Sift together the flour and cocoa. Add the sugar and salt and mix it all through thoroughly.
Beat the butter until it is light and fluffy. Add the egg and the vanilla extract and mix well. Add the flour mix in two parts mixing between each addition. You will end up with a dry dough. Once it starts to come together, gather it all together with your hands and shape into a flat disk.
Place the dough on a sheet of baking paper and lay another sheet of baking paper on top. Roll the dough out until it is about 3mm thick. Use a 4cm round cookie cutter to cut out 70 cookies (just re-roll the dough as necessary and keep cutting out cookies).
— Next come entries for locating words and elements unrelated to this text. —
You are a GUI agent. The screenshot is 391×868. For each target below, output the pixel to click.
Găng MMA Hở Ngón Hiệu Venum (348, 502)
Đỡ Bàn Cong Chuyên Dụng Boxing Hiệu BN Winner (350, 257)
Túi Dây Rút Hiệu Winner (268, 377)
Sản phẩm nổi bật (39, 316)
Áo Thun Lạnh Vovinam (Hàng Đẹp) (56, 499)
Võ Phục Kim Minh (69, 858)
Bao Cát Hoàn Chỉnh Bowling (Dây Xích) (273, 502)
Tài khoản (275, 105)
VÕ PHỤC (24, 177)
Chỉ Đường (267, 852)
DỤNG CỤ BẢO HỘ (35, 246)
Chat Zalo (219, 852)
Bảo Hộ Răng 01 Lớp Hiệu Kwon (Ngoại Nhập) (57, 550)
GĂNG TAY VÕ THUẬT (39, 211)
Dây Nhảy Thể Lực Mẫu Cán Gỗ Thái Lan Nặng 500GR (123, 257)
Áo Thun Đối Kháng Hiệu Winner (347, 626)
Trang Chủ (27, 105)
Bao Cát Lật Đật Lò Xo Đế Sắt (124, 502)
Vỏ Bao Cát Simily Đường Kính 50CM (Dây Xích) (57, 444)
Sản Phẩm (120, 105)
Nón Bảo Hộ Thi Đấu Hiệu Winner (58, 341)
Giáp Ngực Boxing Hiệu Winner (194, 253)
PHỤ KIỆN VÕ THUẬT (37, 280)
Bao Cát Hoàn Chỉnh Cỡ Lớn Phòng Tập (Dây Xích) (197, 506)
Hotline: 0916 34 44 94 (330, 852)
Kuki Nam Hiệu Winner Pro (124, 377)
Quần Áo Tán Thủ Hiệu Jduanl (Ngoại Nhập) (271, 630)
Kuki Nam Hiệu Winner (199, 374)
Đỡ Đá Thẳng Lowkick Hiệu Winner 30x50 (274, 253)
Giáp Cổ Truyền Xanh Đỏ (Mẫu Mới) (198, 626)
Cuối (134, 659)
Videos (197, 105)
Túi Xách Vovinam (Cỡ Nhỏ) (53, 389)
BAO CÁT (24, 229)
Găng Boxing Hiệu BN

Lay the cookies 2cm apart on the baking trays. Place in the oven and bake for 8 minutes, turning the trays once during the cooking time so that they cook evenly. They are done when the cookies look dry and they spring back when touched gently.
To make the buttercream, beat the butter and icing sugar together until light and fluffy. Add the mint extract and food colouring and beat for a couple of minutes until it's nice and creamy. Finally add the cream and beat for one more minute. It should be smooth and creamy and light.
Put the buttercream into a piping bag and pipe about a teaspoon full of buttercream onto one cookie. Sandwich it with a second cookie and repeat until they're all done.
Melt the dark chocolate (I usually pop it in the microwave for 30 second increments, stirring well at the end of each until it's all melted and smooth). Dip the top of each cookie into the chocolate, then place them in the fridge until set.
Feel free to use natural cocoa powder if that's all you have on hand.